Attorney General Linda Kelly called him "a sexual predator who used his position within the university and community to repeatedly prey on young boys."

The grand jury identified eight young men who were targets of sexual advances or assaults by Sandusky from 1994 to 2009, prosecutors said.

As stunning as the charges were the names implicated at a school where the football program is known for its consistency as much as its success — a big change this year was the removal of white trim from players' uniforms.

"It is also a case about high-ranking university officials who allegedly failed to report the sexual assault of a young boy after the information was brought to their attention, and later made false statements to a grand jury," Kelly said.

Prosecutors said all of the young men first encountered Sandusky through Second Mile.

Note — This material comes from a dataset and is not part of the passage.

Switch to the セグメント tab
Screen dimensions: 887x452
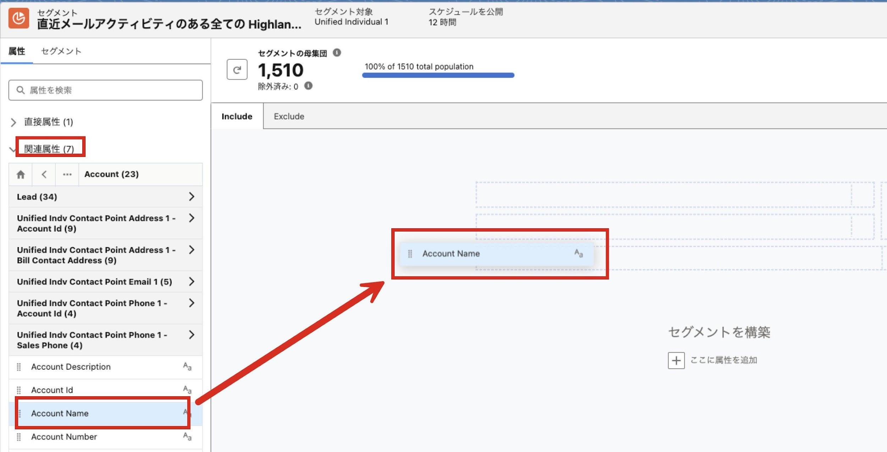pyautogui.click(x=61, y=51)
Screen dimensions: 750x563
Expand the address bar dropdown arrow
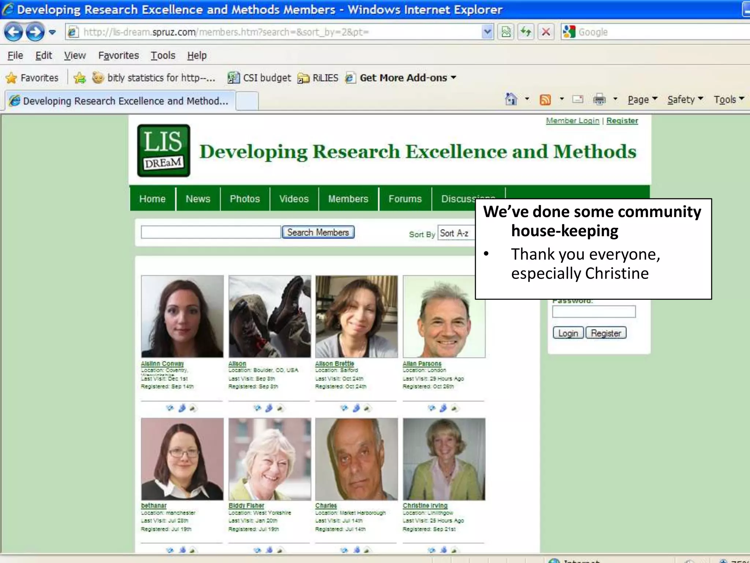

A grand jury report, which recommended charges, said the first to come to light was a boy who met Sandusky when he was 11 or 12. The boy received expensive gifts and trips to sports events from Sandusky, and physical contact began during his overnight stays at Sandusky's home, jurors said. Sandusky was banned from the child's school district in Clinton County in 2009, after his mother reported alleged sexual assault to his high school. That triggered the state investigation that culminated in charges Saturday.

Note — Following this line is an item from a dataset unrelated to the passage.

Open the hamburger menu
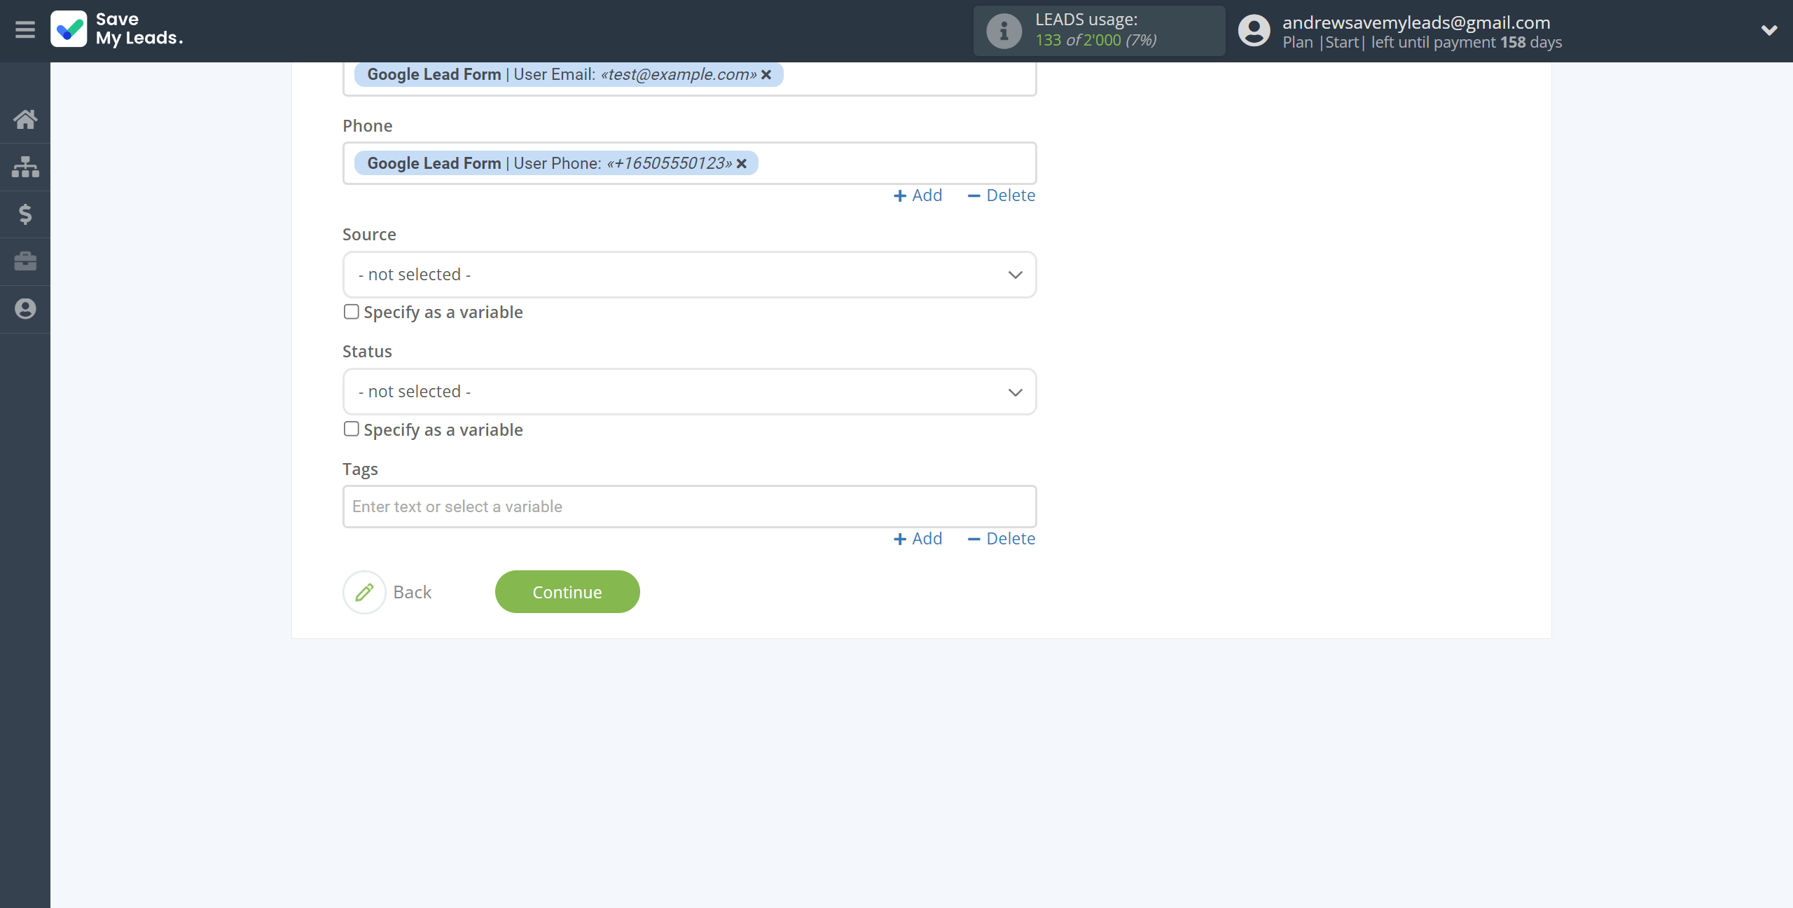The image size is (1793, 908). click(x=25, y=30)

Kelly said that seven years before that, in 2002, a graduate assistant saw Sandusky sexually assault a naked boy, estimated to be about 10 years old, in the locker room of the Lasch Football Building on campus. The grad student and his father reported what he saw to Paterno, who immediately told Curley, prosecutors said.

Curley and Schultz met with the graduate assistant about a week and a half later, Kelly said.

"Despite a powerful eyewitness statement about the sexual assault of a child, this incident was not reported to any law enforcement or child protective agency, as required by Pennsylvania law," Kelly said. "Additionally, there is no indication that anyone from the university ever attempted to learn the identity of the child ... or made any follow-up effort to obtain more information from the person who witnessed the attack."

The jury said Curley lied when he testified repeatedly that he was never told Sandusky had engaged in sexual misconduct with a child, Kelly said, adding that portions of Schultz's testimony also were not deemed credible by the jury.

Penn State president Graham Spanier called the allegations against Sandusky "troubling" but said Curley and Schultz had his unconditional support and he predicted they will be exonerated.

"I have known and worked daily with Tim and Gary for more than 16 years," he said. "I have complete confidence in how they handled the allegations about a former university employee."

Sandusky, once considered a potential successor to Paterno, drew up the defenses for the Nittany Lions' national-title teams in 1982 and 1986. The team is enjoying another successful run this season; at 8-1, Penn State is ranked No. 16 in the AP Top 25 and is the last undefeated squad in Big Ten play. The Nittany Lions were off Saturday.